◆ 本文

2017 APR 19 13:13:12 pm by 東 賢太郎

僕はワイン好きですが、ウンチクたれる奴が大嫌いです。英語でそういうのをワイン・スノッブ(俗物)と呼びますがちゃんとそういう連中の社会はできていて、ロンドンにいたころ爆笑して読んだ「一流のワイン・スノッブになる方法」という本があって『赤で高級そうなのが出てきて意見を聞かれたら何であれ「It’s big.」と言えば安全である。ただし白でそれは禁句である』なんてどうでもいいノウハウがたくさん書いてある。スノッブを茶化す本なのですが、恥をかかない実用本としてまじめに買う人もいるんでしょう。

フランス料理もおんなじで堂々たるスノッブがいます。パリのタイユバン・ロブションとかアラン・デュカスなんてそれだらけで、料理はお値段なりの味で全然どうってこともない。それがワイン・スノッブの巣窟でもあって、高いのを飲ませてふんだくって連れの女にいかに見栄を張らせてやるかの演出にたけた店だから高級店ということになってる。ジュネーヴやブリュッセルに半分の値段で良心的でもっとおいしい店があります。

オペラにもいるんですね。ザルツブルグ音楽祭なんてオペラのタイユバンみたいなもんで、カラヤン・ウィーンフィルの薔薇の騎士なんて劇場に入っていく着飾った客を見る群衆がわんさかいて貴婦人気取りの女のファッションショーでもあった。女に見栄を張らせてやる代金が乗ってるからチケットは馬鹿みたいに高いし、逆に高くないと女にお値打ち感が見えないから男に売れない商品でもあるのです。

そういうのがいると庶民は気後れして「どうしてワタシがオペラに?」となりがちですが、そんなもったいないことはない。ああいう女はどうせ音楽なんて聞いてないでしょ、ワタシは楽しんでるわと上から目線で見てやればいいのです。モーツァルトは「オペラでは音楽が劇のしもべじゃいけない」と言ってます。音楽がわからないオペラゴーアーはただのスノッブです。

◆ 作業内容
ワインやフランス料理、オペラの愛好家に見られるスノッブを論じた文章を、最後の文の後から引き続き書き進めてください。

◆ データ部
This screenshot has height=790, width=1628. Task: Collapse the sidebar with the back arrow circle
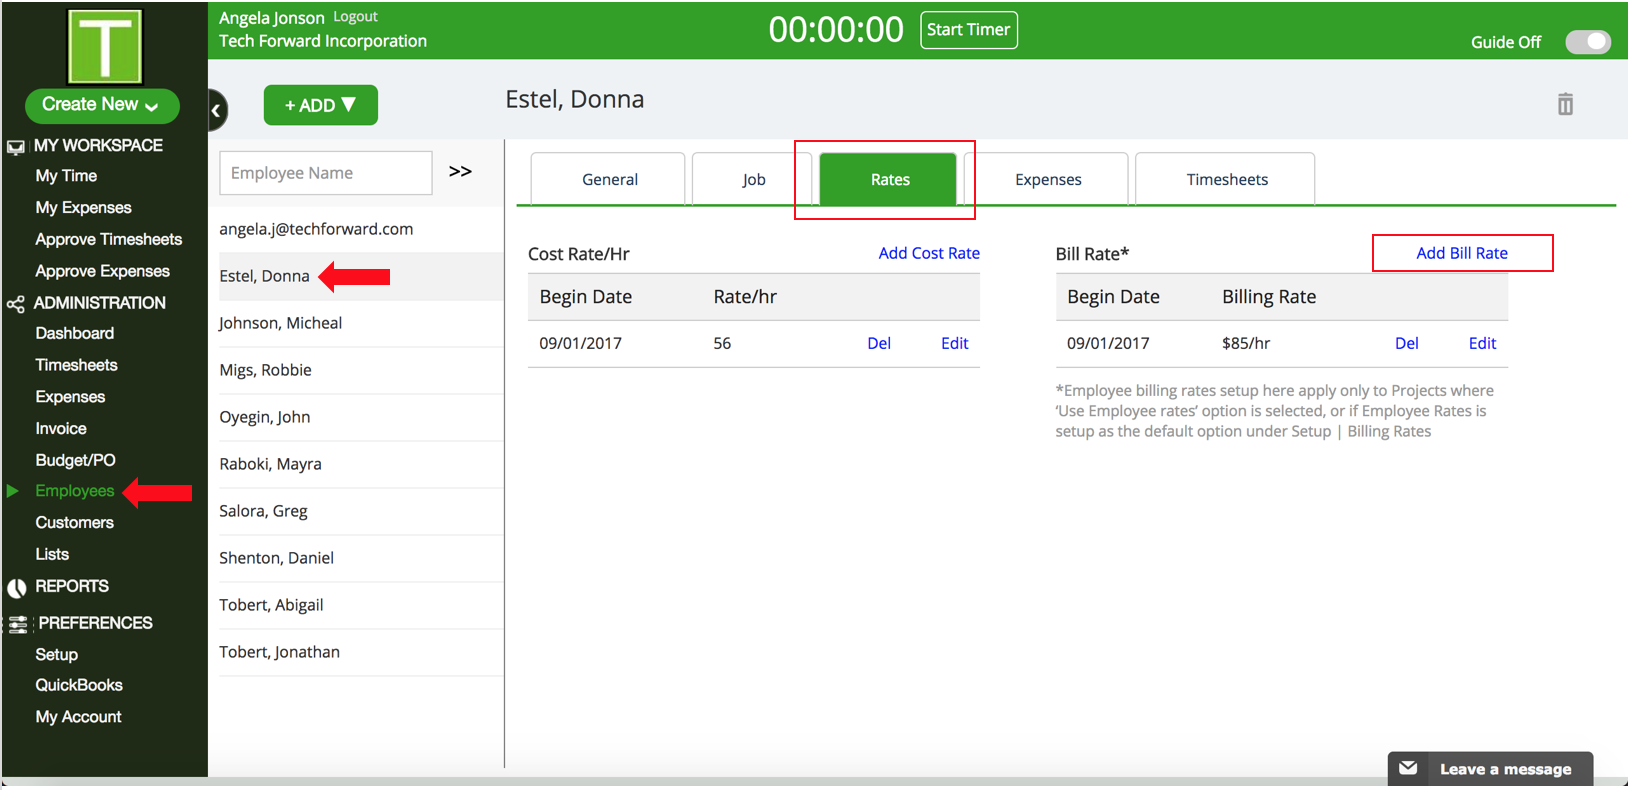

◆ 期待出力
「わかる」というのはアンダースタンドでもコンプリへンドでもなくて、アプリーシエイト。良さを知っている、それでいいんです。良さというのは自分の趣味(好み)であって教科書で習うもんじゃない。だから音楽を楽しむとは実は自分の趣味を知ること、自分探訪なんです。それが「うきうきする曲」でも「悲しい曲」でもいい、なぜならそれが自分だからです。

ところが「わかる」は知識やウンチクからくると思ってる人がたくさんいます。二百年も前の曲は確かにそれがいくらもあります。でもそんなのは音に関係はない。音楽は音だけでできてます。モーツァルトが早死にして可哀そうだから彼のレクイエムが悲しく響くわけじゃない、音そのものが、雄弁に、悲しい、だからそれは名曲なのです。これを聴いて悲しくなれば、それで十分に「レクイエムがわかった」でいいのです。

モーツァルトは原因不明で若死にしたためやたらと同情票が入って、音楽とは無縁な所で都市伝説まみれになってる、僕はむしろそれに同情票を投じます。彼の音楽は同情のしもべでもない。映画のおかげで知らなかった人に曲が聞かれるなら悪くはないけれど、彼がその手の理由で聞かれる必要のある他の作曲家と同列に思われたらあまりの冒涜でしょう。天才は音楽だけによって判断されなくてはなりません。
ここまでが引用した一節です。